I want to talk about dancing. I used to be bad. Then I got good. But, now I think I’m bad again?
Yoko Ono is not a bad dancer.
Pre-teen years were spent holding up the slick walls of middle school gymnasiums and slyly engaging in mindless chatter with classmates in order to delay joining in on any sort of freak train situation, but a friend eventually taught me how to pop my hips so my wallflower stage was short-lived. After that, off went the top of my overalls and into the center of dance circles I went, butterflying and bodyrolling as my suspender clips jerked around my waist like the arms of the Wacky Waving Inflatable Arm Dancing Car Man.
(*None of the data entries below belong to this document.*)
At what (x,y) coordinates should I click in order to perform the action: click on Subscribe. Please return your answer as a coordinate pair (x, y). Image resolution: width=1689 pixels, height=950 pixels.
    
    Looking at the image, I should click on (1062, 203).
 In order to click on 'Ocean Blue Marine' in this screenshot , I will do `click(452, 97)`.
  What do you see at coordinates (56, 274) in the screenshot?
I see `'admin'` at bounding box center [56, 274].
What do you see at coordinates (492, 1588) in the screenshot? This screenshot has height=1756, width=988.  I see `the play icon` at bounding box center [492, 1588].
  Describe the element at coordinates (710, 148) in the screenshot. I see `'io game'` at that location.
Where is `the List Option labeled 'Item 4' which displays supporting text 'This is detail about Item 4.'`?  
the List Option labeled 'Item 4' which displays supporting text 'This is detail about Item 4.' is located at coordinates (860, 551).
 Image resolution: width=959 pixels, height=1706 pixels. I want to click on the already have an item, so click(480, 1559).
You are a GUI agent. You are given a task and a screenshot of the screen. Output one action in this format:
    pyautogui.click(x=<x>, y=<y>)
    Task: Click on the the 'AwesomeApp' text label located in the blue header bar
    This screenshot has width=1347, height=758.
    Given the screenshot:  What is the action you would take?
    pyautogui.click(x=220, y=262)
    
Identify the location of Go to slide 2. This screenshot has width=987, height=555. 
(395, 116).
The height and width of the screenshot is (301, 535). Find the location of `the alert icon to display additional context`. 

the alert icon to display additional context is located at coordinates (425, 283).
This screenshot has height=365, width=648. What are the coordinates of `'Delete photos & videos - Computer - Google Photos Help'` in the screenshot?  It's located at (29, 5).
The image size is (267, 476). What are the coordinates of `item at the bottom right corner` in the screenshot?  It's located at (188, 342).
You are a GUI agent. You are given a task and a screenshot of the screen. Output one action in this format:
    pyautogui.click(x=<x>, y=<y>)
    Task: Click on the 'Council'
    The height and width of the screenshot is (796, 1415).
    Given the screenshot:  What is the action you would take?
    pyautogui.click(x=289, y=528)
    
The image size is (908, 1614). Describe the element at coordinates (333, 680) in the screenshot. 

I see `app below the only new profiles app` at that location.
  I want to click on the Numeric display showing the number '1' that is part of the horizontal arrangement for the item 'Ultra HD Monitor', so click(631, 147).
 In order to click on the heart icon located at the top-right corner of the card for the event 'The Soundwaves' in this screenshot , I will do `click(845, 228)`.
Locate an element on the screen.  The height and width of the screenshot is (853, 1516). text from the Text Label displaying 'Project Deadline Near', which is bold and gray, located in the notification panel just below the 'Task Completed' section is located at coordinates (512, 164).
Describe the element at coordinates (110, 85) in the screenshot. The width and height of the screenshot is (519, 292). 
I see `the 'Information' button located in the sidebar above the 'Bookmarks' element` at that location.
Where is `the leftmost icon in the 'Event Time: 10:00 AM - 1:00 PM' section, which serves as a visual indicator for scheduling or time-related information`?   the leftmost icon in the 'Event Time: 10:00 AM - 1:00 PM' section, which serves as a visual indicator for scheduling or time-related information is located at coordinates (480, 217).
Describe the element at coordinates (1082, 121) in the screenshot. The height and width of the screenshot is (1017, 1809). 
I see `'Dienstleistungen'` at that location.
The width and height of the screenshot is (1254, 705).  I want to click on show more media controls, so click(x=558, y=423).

My confidence grinding and throwing elbows at dance parties took off, and in college I ended up as a background dancer on Soul Train. It’s actually pretty dorky, but at the time I thought I was boss. I’d get super dressed up, slip on some absurd push-up bra and clunky Steve Madden wedges and head to the studio, where I’d be handed a lukewarm box of KFC in lieu of pay and be given the task of head-bobbing. The real dancers were paired up with partners, I was just background noise. But, shit. Did you get to head-bob on Soul Train? I think not.
Something’s happened in the last 10 years, though, where I forgot how to do all that damn good grinding and head-bobbing. I just jump now. Up and down. Drunk or sober, it doesn’t matter. That’s all my body knows how to do now.
Do I take a class? Do I give up? Find old VHS tapes of my famed head-bobbing for inspiration? HALP!